Leave out the pictures and repeat exactly the lines from the one containing "You are a computer-use" through the final line of the listing below.

**SUPPLIED RECORDS:**
****************************************

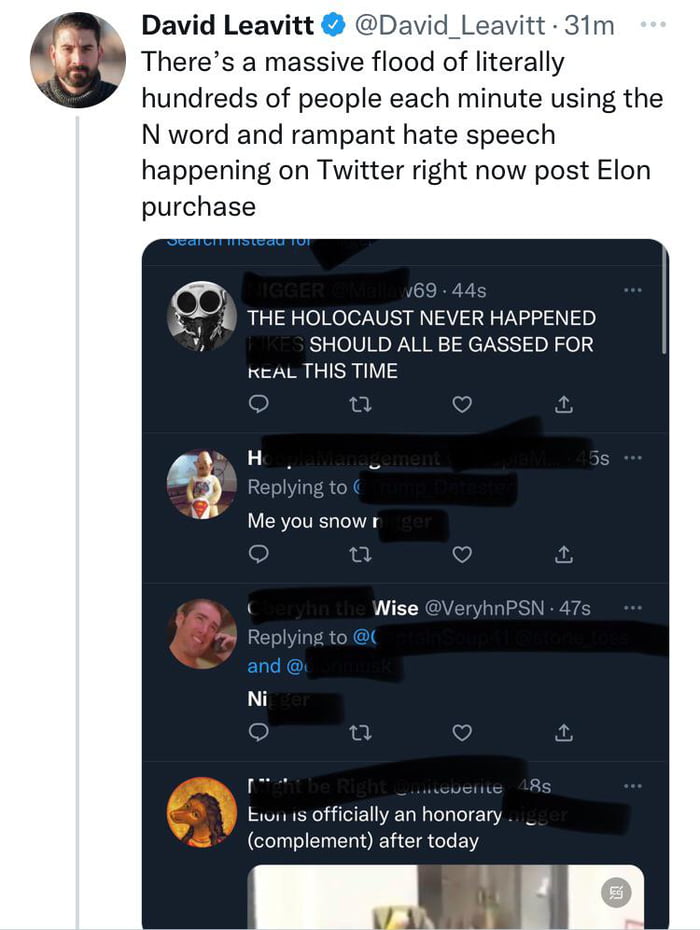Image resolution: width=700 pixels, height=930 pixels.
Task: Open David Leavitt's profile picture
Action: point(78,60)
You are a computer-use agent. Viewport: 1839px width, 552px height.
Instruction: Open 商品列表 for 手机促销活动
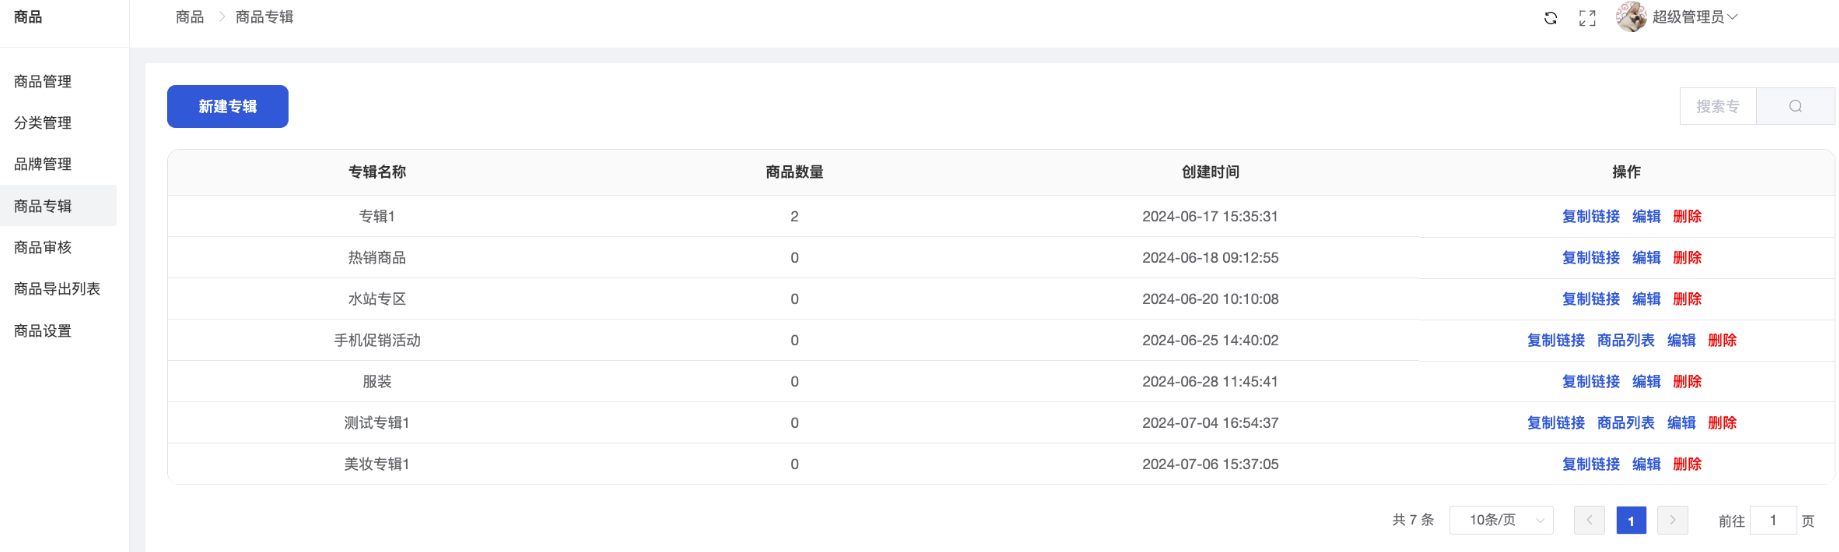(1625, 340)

****************************************

**EXPECTED ANSWER:**
You are a computer-use agent. Viewport: 1839px width, 552px height.
Instruction: Open 商品列表 for 手机促销活动
(1625, 340)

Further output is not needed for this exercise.